Solubility and thermodynamic properties of azlocillin in pure and binary solvent systems

Abstract

The solubility data of azlocillin (ALPC) in nine mono-solvents (methanol, ethanol, isopropanol, methyl acetate, ethyl acetate, isopropyl acetate, acetone, acetonitrile, tetrahydrofuran) and two different binary solvent systems (methanol + isopropanol, ethanol + isopropanol), under atmospheric pressure, were experimentally measured via a static gravimetric method in the temperature range from 278.15 K to 323.15 K. According to the experimental results, it could be found that the solubility of ALPC in all the tested pure and binary solvent systems increased with the rise of temperature at the measurable ranges.
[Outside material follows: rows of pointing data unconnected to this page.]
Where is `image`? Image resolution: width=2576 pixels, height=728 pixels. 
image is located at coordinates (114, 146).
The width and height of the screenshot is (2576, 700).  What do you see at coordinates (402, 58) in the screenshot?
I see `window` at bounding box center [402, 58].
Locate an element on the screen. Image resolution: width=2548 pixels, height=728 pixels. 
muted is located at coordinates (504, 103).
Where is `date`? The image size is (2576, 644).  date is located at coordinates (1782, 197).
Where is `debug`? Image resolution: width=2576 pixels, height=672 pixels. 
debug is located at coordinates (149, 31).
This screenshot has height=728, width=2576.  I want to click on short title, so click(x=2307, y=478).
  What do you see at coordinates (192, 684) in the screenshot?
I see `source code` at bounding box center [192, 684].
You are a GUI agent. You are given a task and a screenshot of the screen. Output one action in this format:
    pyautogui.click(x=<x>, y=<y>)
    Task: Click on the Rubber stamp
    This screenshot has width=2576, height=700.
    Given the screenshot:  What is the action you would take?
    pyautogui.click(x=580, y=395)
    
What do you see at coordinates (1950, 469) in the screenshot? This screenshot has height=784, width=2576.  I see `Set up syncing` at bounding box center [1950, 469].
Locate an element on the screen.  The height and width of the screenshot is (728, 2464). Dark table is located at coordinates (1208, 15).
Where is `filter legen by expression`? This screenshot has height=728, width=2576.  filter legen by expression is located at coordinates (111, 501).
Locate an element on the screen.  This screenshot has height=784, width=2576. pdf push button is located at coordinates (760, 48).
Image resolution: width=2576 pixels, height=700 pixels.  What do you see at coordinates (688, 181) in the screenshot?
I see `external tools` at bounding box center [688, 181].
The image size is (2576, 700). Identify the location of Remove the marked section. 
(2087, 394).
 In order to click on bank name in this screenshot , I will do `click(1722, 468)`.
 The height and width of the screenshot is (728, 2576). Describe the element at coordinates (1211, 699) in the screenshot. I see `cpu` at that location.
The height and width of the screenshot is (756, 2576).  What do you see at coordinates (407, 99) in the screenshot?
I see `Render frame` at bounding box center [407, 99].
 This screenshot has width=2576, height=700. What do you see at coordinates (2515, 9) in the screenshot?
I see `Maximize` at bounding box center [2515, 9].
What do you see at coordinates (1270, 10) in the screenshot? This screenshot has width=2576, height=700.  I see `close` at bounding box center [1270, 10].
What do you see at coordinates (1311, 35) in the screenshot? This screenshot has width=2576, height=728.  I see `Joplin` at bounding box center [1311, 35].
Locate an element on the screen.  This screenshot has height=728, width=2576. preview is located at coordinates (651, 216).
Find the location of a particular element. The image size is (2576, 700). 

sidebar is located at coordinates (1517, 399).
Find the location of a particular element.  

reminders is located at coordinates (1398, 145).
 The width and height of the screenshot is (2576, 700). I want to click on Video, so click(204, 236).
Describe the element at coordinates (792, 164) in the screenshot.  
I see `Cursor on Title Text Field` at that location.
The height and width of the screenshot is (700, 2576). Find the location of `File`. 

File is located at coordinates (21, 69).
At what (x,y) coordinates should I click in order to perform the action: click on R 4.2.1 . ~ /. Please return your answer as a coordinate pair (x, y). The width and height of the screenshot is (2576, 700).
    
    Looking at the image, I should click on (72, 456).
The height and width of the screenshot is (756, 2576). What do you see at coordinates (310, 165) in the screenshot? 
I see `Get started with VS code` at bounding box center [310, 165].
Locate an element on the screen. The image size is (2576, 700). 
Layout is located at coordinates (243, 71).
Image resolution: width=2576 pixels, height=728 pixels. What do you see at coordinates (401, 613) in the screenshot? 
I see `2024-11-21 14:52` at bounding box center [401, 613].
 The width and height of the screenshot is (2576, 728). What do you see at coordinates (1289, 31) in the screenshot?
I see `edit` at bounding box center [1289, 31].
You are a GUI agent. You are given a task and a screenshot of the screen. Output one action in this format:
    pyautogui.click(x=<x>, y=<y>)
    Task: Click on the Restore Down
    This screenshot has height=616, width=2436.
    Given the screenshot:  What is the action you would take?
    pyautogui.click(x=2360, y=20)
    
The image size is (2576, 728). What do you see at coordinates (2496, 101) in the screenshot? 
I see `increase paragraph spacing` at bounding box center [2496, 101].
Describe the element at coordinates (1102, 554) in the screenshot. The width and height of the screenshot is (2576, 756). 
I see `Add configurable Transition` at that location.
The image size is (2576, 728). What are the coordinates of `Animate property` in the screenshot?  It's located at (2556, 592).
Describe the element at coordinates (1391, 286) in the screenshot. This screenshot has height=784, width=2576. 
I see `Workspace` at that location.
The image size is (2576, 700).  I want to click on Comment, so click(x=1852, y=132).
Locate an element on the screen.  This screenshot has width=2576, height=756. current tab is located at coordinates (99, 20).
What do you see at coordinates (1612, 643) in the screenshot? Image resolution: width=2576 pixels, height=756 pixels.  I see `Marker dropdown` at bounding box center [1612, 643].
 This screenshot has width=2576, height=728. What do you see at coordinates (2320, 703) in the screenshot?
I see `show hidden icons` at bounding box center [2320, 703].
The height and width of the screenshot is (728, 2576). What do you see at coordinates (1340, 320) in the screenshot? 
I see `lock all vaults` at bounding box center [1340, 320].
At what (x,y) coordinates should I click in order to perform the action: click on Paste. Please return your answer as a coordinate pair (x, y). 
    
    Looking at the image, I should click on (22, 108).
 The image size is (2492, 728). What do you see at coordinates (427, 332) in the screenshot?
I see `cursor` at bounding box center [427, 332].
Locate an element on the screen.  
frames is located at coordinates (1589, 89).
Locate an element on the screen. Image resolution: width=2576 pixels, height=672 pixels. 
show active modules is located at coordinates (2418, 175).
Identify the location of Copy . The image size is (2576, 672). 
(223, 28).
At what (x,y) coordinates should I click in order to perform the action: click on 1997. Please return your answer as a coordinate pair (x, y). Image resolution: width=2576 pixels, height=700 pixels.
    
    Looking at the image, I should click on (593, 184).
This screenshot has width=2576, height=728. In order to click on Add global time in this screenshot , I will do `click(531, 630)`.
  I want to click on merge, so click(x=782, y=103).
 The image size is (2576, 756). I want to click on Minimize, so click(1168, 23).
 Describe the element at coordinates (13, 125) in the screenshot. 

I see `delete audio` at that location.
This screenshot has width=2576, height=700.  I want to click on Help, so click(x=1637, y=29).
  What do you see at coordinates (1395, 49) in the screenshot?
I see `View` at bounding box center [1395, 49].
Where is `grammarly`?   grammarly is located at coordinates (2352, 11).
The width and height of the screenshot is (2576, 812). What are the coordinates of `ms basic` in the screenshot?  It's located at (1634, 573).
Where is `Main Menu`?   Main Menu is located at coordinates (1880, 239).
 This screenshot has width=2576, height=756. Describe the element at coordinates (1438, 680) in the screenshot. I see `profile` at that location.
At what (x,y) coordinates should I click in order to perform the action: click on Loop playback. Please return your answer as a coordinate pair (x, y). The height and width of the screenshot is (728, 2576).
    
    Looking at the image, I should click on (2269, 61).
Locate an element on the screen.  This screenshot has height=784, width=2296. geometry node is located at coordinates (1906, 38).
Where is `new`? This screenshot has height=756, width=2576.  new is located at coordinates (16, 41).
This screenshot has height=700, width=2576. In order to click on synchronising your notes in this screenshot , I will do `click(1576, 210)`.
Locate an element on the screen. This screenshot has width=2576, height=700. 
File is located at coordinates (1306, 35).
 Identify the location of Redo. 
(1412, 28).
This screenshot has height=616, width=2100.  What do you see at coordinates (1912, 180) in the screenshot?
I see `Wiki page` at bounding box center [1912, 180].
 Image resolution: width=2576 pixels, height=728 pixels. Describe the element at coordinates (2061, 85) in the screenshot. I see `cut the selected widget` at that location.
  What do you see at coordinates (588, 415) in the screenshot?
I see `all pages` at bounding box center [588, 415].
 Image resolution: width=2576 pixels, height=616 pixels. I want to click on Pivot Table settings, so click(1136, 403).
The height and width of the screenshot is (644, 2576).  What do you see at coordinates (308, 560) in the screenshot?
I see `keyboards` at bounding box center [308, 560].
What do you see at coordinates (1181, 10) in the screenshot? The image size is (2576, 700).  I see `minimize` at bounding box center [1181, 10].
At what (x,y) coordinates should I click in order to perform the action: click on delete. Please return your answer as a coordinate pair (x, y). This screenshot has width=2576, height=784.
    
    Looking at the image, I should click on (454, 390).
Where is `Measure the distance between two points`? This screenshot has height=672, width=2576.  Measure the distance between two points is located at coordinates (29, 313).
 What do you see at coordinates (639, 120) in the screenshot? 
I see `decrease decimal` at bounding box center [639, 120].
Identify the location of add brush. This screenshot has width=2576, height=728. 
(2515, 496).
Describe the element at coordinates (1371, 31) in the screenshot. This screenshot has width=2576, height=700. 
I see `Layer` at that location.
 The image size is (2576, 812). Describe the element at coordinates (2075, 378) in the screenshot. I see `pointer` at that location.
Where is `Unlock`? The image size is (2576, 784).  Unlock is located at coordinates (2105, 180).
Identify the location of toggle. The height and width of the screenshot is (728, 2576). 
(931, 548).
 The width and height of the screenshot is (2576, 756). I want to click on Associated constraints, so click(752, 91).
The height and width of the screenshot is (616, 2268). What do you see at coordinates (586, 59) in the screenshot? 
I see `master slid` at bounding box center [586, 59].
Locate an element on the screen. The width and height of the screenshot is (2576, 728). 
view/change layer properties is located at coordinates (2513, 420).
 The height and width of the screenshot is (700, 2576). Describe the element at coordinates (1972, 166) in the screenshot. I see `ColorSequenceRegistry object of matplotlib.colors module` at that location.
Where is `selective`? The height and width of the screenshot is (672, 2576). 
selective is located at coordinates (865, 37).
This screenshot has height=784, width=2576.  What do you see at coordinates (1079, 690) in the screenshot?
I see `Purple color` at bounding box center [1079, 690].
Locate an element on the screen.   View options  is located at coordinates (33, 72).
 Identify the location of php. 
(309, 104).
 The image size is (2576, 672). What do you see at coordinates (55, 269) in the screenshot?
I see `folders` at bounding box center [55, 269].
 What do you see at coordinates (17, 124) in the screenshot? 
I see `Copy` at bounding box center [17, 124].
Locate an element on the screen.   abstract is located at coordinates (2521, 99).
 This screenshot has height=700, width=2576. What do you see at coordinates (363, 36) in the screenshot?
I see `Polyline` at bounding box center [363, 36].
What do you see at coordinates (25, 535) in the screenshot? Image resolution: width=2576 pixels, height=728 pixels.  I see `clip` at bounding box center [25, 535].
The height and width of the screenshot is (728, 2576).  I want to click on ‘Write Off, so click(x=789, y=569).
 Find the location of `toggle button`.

The solubility order of ALPC in the nine mono-solvents is generally ranked as: (ethanol or tetrahydrofuran) > acetone > (methanol or acetonitrile) > methyl acetate > ethyl acetate > isopropanol > isopropyl acetate. The solubility data of ALPC in both binary solvent systems increase with the increasing of mole fraction of methanol or ethanol. The modified Apelblat equation, λh equation, and NRTL model were applied to correlate the experimental solubility data of ALPC in pure and mixed solvent systems while the CNIBS/R-K model was also used for the mixed solvent systems. Finally, the mixing and dissolution thermodynamic properties of ALPC in the studied systems were calculated by the NRTL model and were analyzed. It was found that the mixing and dissolution processes of ALPC in the tested systems were spontaneous, endothermic and entropy-driven.